子供がかぜをひいても、「受診」や「かぜ薬」が必須ではない理由

押さえておきたいかぜの自然経過

そこで、ガイドラインの記載だけでなく、過去の研究結果を参照してみましょう。小児のかぜ症状が平均的にどのくらい持続していたのかを調査した研究は複数あります3,4

こちらの図は2013年に発表されたシステマティックレビューとメタ解析の結果です。この研究では、かぜ症状の期間を報告した研究結果を網羅的に集めて、どのくらい症状が持続するのかを検討しています。

 

かぜの代表的な症状には咳・鼻汁などが該当しますが、これらは10日ほどで約半分のお子さんが軽快しているのが分かっています。逆にいうと、かぜをひいて10日ほどしても、残り半分のお子さんは咳や鼻汁が続いています。

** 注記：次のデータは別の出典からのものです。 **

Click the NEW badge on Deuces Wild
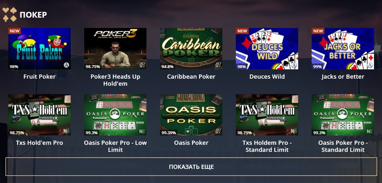The height and width of the screenshot is (183, 382). click(x=242, y=31)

鼻汁は2週間前後で徐々に治ることが多いですが、咳の消失は非常に緩やかで、3週間ほど様子を見ても、まだ咳がダラダラと続いているお子さんが2割ほど残っています。

2002年に報告された別の研究結果も見てみましょう。こちらの研究では、かぜをひいた乳幼児を対象に、1週間後に各症状がどのくらいの割合で残っているかを調査しています。

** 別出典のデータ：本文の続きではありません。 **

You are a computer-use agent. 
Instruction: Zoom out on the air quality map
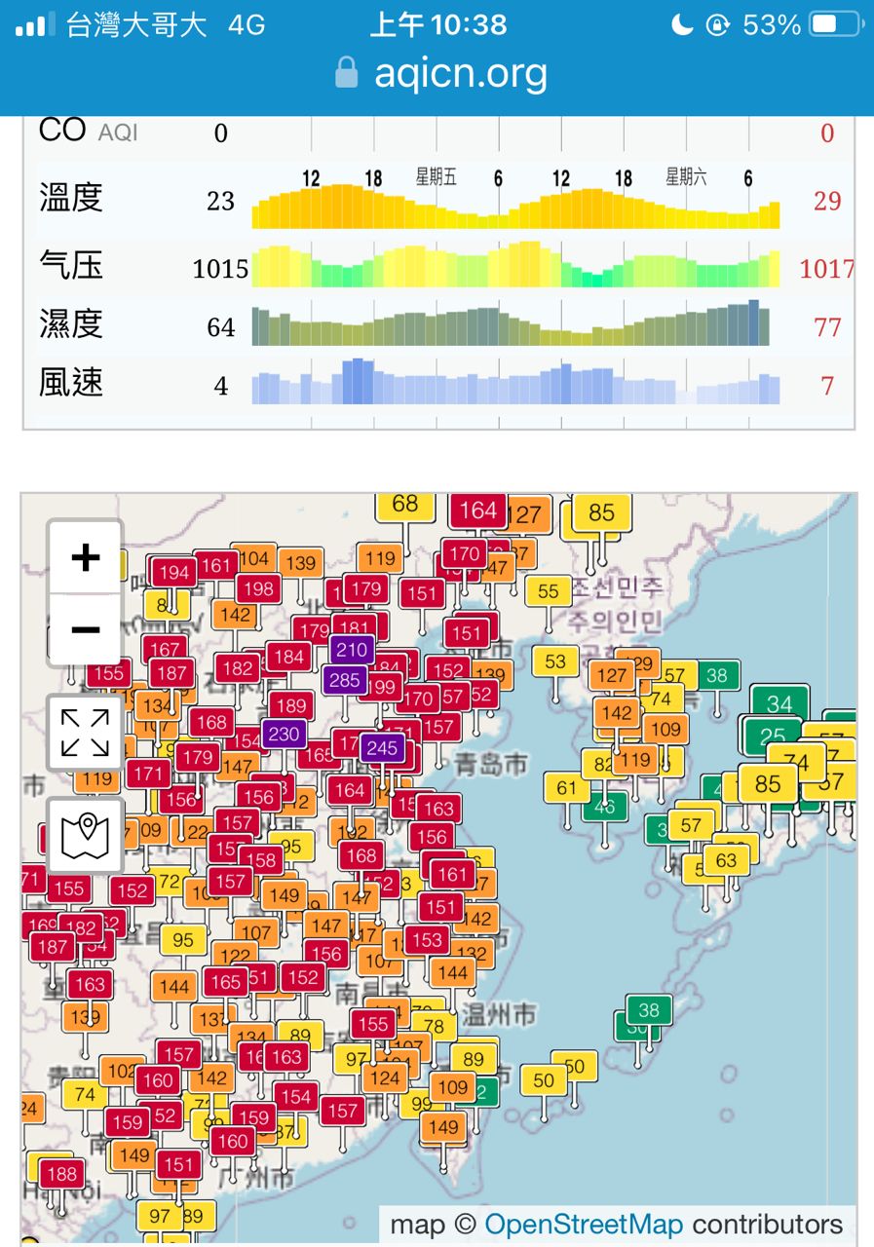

その結果を見ると、鼻水や咳は50%前後のお子さんで残っていました。一方で、食欲低下は14%、咽頭痛は5%、発熱は1%しか持続していないのが分かります。

ポイント
・かぜによる咳や鼻水が1〜2週間ほど持続することは非常によくある

抗生物質の意味があるのは「数千人に1人」

「かぜの症状が出てきたので、悪化する前に早めに受診して、早めに治療しようと思いました」
「咳や鼻水を軽快させる薬をください」
「早く治したいので抗生剤(抗菌薬、抗生物質)をください」

こちらも外来でよく相談される内容です。しかし、残念ながら、現代の医療ではかぜに有効な薬は基本的にはありません。